**Instructions for the task**: Your response should be a copy of each line in the listing below that includes the word "computer".

**Data to use**:
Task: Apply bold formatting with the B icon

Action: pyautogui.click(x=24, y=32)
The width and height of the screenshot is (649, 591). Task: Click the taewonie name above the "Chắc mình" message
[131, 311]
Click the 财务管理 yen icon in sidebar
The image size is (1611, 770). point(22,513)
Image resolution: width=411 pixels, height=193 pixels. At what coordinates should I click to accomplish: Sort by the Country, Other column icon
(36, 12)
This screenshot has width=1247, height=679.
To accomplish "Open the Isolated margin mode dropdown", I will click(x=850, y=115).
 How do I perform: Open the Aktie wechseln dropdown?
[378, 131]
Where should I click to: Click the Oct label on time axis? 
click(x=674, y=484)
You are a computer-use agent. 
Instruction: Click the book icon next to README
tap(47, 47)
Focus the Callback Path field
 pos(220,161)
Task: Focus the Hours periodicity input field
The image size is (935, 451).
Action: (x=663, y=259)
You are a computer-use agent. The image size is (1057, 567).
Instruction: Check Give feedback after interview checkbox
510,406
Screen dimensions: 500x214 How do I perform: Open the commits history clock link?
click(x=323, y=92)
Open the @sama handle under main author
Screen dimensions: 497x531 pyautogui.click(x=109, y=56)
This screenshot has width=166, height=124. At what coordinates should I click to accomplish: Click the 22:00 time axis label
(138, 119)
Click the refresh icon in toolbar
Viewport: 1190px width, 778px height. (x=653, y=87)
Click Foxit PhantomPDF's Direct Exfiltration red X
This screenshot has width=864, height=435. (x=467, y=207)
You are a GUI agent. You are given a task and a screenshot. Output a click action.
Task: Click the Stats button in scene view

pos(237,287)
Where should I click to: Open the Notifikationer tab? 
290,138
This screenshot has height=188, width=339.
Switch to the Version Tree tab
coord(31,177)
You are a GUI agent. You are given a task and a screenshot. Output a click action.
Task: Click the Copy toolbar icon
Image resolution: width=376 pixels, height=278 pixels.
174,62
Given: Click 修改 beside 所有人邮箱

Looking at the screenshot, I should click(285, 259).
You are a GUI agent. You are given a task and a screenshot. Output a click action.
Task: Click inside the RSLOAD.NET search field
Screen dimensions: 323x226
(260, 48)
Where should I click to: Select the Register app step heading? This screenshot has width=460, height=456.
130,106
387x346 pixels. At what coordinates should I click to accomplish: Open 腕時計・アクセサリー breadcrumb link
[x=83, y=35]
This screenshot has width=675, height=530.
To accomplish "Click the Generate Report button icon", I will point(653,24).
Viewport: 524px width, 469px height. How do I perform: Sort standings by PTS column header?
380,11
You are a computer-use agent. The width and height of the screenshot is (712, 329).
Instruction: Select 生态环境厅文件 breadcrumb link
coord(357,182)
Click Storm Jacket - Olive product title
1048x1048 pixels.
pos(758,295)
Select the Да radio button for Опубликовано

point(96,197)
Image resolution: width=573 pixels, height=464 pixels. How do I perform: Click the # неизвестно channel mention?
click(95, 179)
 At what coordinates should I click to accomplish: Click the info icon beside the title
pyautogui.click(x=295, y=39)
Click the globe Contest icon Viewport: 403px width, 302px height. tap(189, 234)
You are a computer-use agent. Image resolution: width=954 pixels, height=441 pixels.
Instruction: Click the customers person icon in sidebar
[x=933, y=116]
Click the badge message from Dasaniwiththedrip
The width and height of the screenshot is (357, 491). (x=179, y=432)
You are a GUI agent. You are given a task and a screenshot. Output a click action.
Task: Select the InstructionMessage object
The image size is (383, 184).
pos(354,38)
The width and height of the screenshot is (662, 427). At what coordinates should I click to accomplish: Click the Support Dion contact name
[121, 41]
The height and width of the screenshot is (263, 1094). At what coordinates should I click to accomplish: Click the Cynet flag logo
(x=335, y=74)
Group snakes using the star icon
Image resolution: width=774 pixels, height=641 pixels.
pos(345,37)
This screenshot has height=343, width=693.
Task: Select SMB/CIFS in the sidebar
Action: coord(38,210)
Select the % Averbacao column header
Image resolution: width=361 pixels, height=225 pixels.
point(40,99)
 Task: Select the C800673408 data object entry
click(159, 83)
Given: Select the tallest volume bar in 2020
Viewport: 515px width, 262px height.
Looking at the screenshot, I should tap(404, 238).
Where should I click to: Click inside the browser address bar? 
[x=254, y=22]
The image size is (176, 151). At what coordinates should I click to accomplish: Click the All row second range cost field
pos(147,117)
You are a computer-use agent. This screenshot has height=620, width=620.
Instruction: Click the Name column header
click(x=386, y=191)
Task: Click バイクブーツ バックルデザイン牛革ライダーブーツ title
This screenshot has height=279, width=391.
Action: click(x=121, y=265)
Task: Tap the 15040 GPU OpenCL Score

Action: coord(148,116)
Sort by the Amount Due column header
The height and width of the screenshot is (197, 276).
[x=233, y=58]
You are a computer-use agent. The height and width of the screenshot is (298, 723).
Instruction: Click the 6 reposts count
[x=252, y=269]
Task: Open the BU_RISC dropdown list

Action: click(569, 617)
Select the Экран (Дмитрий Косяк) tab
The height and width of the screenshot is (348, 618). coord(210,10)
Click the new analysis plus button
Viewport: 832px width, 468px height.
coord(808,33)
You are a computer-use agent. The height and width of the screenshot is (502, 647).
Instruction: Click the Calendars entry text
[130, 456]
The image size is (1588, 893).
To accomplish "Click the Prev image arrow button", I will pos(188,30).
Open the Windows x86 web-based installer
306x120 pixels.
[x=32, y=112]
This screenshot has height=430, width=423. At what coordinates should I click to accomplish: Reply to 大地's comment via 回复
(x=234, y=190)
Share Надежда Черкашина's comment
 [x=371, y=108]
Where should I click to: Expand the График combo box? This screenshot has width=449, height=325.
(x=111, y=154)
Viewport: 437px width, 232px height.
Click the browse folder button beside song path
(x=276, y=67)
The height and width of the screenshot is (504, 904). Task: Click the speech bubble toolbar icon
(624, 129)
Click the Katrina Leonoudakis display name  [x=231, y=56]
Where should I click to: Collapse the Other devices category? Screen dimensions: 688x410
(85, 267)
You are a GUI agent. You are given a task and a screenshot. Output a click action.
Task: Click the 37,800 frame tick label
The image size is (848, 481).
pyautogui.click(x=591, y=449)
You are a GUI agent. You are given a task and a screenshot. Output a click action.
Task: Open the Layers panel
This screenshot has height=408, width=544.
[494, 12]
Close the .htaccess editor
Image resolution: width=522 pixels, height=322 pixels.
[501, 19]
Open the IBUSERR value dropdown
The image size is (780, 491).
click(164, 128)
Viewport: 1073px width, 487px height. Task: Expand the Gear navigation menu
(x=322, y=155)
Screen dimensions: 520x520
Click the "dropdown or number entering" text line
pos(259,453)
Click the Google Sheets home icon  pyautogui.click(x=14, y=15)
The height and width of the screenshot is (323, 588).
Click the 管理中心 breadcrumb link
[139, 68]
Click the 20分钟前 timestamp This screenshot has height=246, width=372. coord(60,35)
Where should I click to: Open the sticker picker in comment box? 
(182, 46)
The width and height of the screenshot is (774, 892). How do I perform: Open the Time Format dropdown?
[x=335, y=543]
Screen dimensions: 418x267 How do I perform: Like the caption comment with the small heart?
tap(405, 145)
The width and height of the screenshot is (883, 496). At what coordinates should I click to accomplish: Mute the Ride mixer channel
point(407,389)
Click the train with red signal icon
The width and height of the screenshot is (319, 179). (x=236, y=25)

**Task output**:
You are a computer-use agent. 
You are a computer-use agent. The image size is (1057, 567).
You are a computer-use agent. The width and height of the screenshot is (712, 329).
You are a computer-use agent. Image resolution: width=954 pixels, height=441 pixels.
You are a computer-use agent. This screenshot has height=620, width=620.
You are a computer-use agent. The height and width of the screenshot is (298, 723).
You are a computer-use agent. The height and width of the screenshot is (502, 647).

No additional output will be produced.